Work order:
Print, in exact form, the lines below from the one containing "Terms and Conditions (164, 908)" through the one containing "Dodaj u košaricu (105, 581)", and omit all others.

Provided data:
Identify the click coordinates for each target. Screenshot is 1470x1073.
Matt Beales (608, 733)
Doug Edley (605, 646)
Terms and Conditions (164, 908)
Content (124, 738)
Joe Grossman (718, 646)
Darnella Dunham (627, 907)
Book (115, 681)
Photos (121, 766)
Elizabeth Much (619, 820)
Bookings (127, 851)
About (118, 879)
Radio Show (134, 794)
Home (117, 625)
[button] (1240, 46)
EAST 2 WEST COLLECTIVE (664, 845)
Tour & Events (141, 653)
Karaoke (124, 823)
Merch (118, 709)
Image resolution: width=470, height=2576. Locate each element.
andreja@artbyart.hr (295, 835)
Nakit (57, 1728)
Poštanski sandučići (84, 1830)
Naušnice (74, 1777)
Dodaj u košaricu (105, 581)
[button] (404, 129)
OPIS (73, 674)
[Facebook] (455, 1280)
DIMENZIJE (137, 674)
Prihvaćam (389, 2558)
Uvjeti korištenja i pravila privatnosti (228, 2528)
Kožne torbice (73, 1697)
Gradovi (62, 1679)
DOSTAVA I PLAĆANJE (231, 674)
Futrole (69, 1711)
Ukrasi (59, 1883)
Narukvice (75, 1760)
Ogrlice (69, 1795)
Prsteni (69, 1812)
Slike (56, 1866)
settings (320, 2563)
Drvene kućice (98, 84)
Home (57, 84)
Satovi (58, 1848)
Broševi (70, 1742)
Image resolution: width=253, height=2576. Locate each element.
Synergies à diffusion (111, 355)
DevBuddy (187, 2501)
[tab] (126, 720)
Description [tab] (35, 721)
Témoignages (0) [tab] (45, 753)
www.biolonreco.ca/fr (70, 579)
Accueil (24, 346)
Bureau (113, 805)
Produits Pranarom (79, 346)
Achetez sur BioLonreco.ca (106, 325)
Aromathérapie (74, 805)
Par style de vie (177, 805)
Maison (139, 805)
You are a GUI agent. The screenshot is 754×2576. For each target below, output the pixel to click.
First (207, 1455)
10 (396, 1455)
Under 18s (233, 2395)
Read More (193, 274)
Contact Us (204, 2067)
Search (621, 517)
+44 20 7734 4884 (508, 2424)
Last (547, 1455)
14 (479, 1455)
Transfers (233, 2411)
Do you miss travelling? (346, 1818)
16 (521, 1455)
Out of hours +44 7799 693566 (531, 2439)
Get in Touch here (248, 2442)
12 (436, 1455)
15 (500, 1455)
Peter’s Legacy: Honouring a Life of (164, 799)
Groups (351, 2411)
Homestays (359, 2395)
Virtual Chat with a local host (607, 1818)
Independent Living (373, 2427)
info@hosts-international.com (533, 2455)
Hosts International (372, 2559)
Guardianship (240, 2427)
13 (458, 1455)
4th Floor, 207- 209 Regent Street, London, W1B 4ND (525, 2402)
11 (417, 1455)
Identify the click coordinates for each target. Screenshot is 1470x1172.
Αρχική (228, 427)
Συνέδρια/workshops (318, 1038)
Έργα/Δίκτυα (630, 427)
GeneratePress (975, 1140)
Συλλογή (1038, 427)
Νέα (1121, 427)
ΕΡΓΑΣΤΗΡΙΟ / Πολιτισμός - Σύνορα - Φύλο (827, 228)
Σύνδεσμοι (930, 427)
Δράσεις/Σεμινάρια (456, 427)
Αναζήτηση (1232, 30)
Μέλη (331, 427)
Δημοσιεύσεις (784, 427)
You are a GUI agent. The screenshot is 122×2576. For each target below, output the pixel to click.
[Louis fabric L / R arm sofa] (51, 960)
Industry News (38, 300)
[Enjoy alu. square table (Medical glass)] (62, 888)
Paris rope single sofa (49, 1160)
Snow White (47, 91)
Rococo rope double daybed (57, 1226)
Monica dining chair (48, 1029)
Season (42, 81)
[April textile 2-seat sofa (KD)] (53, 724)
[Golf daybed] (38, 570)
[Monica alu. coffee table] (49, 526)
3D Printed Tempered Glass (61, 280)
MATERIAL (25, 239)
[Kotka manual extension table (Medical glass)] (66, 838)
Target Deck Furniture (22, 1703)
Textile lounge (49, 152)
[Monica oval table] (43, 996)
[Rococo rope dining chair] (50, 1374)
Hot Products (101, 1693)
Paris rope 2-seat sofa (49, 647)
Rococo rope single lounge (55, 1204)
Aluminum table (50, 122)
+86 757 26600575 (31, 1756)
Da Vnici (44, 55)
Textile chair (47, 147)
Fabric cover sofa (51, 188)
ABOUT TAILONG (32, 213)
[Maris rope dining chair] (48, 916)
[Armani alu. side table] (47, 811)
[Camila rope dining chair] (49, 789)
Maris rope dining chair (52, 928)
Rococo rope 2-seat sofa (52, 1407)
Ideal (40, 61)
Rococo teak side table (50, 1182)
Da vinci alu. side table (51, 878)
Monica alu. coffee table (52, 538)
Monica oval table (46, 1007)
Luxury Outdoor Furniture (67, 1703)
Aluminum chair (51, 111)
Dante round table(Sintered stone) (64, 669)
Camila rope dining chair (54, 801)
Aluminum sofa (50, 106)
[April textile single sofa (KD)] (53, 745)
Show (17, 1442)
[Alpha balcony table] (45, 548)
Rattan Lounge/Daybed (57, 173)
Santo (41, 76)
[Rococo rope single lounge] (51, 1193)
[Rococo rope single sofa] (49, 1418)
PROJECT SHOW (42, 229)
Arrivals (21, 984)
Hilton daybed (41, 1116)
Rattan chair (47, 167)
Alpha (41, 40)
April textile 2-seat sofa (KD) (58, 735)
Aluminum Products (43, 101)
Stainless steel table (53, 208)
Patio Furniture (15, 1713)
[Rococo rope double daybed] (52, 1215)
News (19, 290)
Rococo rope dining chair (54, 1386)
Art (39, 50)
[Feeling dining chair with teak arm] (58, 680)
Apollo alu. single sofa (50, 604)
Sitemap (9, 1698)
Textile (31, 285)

Written answer:
Terms and Conditions (164, 908)
Content (124, 738)
Joe Grossman (718, 646)
Darnella Dunham (627, 907)
Book (115, 681)
Photos (121, 766)
Elizabeth Much (619, 820)
Bookings (127, 851)
About (118, 879)
Radio Show (134, 794)
Home (117, 625)
[button] (1240, 46)
EAST 2 WEST COLLECTIVE (664, 845)
Tour & Events (141, 653)
Karaoke (124, 823)
Merch (118, 709)
Image resolution: width=470, height=2576. Locate each element.
andreja@artbyart.hr (295, 835)
Nakit (57, 1728)
Poštanski sandučići (84, 1830)
Naušnice (74, 1777)
Dodaj u košaricu (105, 581)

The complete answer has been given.